Three fire trucks, an ambulance and several police officers raced to Whangarei Airport when an aircraft carrying a pilot and eight passengers touched down with one of its twin engines out of action yesterday. The Great Barrier Airlines 10-seater Piper Chieftain left Whangarei about 8am on a charter flight to Kaitaia with Northland District Health Board staff heading for a day's work in outpatient clinics at Kaitaia Hospital. Whangarei Airport manager Mike Chubb said the pilot had missed his approach to land at Kaitaia and when he applied full power to bring the aircraft around for another approach he noticed the right engine was "playing up" so he shut it down. Poor weather conditions ruled out a one-engine landing at Kaitaia and because the weather at Kerikeri was also poor the pilot decided to return to Whangarei, where the plane landed about 9.45am without problems despite one of its twin engines not functioning. Mr Chubb said the aircraft was quite safe flying on one engine and with the propeller on the other engine feathered.
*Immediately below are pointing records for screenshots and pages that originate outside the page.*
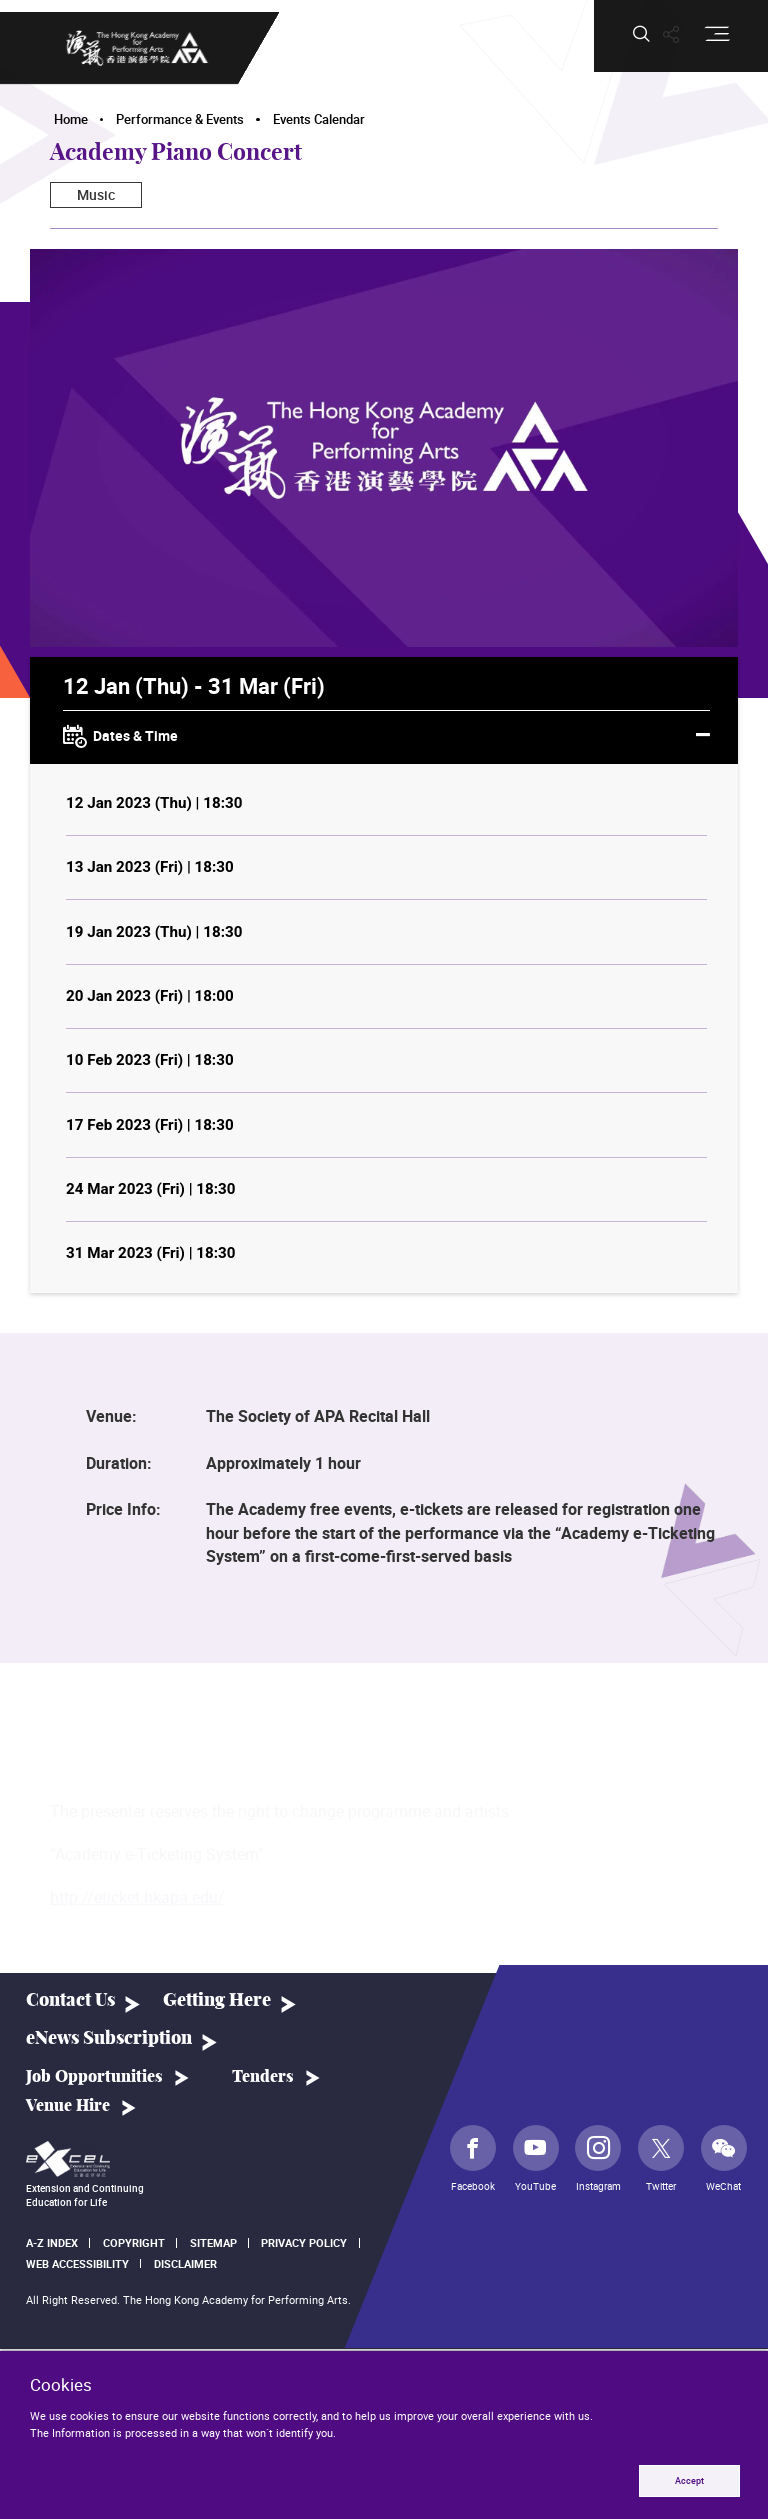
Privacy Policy (304, 2242)
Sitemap (213, 2242)
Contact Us (70, 2000)
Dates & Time (386, 737)
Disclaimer (185, 2263)
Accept (689, 2480)
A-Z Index (52, 2242)
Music (96, 194)
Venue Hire (68, 2106)
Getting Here (217, 2000)
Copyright (134, 2242)
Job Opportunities (94, 2077)
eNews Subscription (109, 2038)
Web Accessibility (77, 2263)
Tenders (263, 2077)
But he did not expect the Piper to fly out of Whangarei before its right engine had been checked, either by engineers based at the airport or by a maintenance crew sent north from the Great Barrier Airlines base at Dairy Flat near Auckland. Great Barrier Airlines administration manager Anna Davidson later told the Northern Advocate the Piper had no engine problems and had been diverted because of the weather. Asked why it had been using only one engine, she said: "I wouldn't have the faintest idea." A request to speak to the airline's chief executive officer, Gerard Rea, was refused. Northland District health Board acting chief executive Dr Nick Chamberlain yesterday apologised to Kaitaia Hospital patients who were going to be seen by the Whangarei staff. "But I am sure upon learning about the emergency landing they will understand our reasoning."